Issue: Whether a defendant can challenge the standing of another party’s interest in a stipulated judgment if the defendant cannot demonstrate its own interest in the property.
|Area of Law:||Litigation & Procedure, Real Estate Law|
|Keywords:||Stipulated judgment; Standing to challenge; Motion to dismiss|
|Cited Cases:||495 U.S. 149; 122 N.W.2d 26; 118 Minn. 404; 438 N.W.2d 366|
|Cited Statutes:||Minn. R. Civ. P. 12.02(e); Minn. R. Civ. P. 12.02; Minn. R. Civ. P. 56; Minn. R. Civ. P. 56.06|
In the context of a motion to dismiss, this is a potentially thorny issue. In general, every plaintiff must “demonstrate ‘injury in fact’ –a harm that is both ‘concrete’ and ‘actual or imminent, not conjectural or hypothetical.'” Hanson v. Woolston, 701 N.W.2d 257, 262 (Minn. Ct. App. 2005) (quoting Whitmore v. Arkansas, 495 U.S. 149, 155 (1990)). “A potential litigant must also demonstrate a fairly traceable connection between the alleged injury in fact and the defendants’ alleged conduct and a substantial likelihood that the requested relief will remedy that injury in fact.” Id.

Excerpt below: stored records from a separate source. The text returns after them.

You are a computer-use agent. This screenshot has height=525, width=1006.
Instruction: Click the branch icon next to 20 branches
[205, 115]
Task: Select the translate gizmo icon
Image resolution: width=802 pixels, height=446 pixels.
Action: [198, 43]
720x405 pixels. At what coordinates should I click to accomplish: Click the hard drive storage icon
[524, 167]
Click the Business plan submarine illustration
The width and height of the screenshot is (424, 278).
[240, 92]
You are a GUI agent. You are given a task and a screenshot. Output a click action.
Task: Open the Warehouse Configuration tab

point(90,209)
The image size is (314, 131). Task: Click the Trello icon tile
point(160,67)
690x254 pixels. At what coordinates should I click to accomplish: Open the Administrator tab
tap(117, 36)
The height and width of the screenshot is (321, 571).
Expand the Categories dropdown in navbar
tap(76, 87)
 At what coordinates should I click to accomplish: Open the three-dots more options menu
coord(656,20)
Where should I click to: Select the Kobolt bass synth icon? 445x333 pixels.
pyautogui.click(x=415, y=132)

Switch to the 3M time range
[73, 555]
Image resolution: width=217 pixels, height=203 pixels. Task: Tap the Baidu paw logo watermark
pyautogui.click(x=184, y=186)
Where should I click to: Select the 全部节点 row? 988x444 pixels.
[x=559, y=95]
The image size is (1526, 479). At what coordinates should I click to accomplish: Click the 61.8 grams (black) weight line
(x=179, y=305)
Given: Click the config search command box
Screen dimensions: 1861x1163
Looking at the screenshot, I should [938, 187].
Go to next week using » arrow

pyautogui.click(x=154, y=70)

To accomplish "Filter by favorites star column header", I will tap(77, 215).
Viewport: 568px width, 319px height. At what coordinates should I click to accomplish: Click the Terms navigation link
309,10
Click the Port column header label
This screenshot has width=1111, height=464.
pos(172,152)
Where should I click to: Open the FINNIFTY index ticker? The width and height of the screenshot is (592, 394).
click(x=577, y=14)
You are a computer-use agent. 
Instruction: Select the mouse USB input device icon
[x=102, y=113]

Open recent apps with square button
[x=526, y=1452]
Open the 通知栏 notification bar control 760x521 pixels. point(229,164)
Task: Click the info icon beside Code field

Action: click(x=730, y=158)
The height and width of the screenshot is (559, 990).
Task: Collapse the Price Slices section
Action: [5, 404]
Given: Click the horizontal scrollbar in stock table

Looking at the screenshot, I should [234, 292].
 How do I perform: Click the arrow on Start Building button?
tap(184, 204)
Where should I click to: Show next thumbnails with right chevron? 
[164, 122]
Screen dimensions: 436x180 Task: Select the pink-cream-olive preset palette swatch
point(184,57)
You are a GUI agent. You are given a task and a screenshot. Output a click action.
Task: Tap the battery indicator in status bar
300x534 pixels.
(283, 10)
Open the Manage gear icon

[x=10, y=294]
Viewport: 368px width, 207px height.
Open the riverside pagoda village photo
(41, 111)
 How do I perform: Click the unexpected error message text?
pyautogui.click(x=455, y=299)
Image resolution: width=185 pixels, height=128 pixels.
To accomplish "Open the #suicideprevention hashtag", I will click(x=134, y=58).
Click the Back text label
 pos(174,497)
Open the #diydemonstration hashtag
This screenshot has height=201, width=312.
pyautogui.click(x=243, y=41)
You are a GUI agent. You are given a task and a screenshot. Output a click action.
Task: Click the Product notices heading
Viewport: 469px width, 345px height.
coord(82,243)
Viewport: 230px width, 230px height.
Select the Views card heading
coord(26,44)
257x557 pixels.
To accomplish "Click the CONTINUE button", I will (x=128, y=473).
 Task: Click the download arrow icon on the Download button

A motion to dismiss for failure to state a claim under Minn. R. Civ. P. 12.02(e) will be granted “only if it appears to a certainty that no facts, which could be introduced consistent with the pleading, exist which would support the relief demanded.” No. States Power Co. v. Franklin, 265 Minn. 391, 395, 122 N.W.2d 26, 29 (1963). Additionally, if facts not appearing on the face of the pleading are offered in support of the motion, the court will treat it as one for summary judgment under Rule 56. Minn. R. Civ. P. 12.02. In such cases, “all parties shall be given reasonable opportunity to present material made pertinent to such a motion by Rule 56.” Id.; see also Minn. R. Civ. P. 56.06 (“Should it appear from the affidavits of a party opposing the motion that the party cannot for reasons stated present, by […]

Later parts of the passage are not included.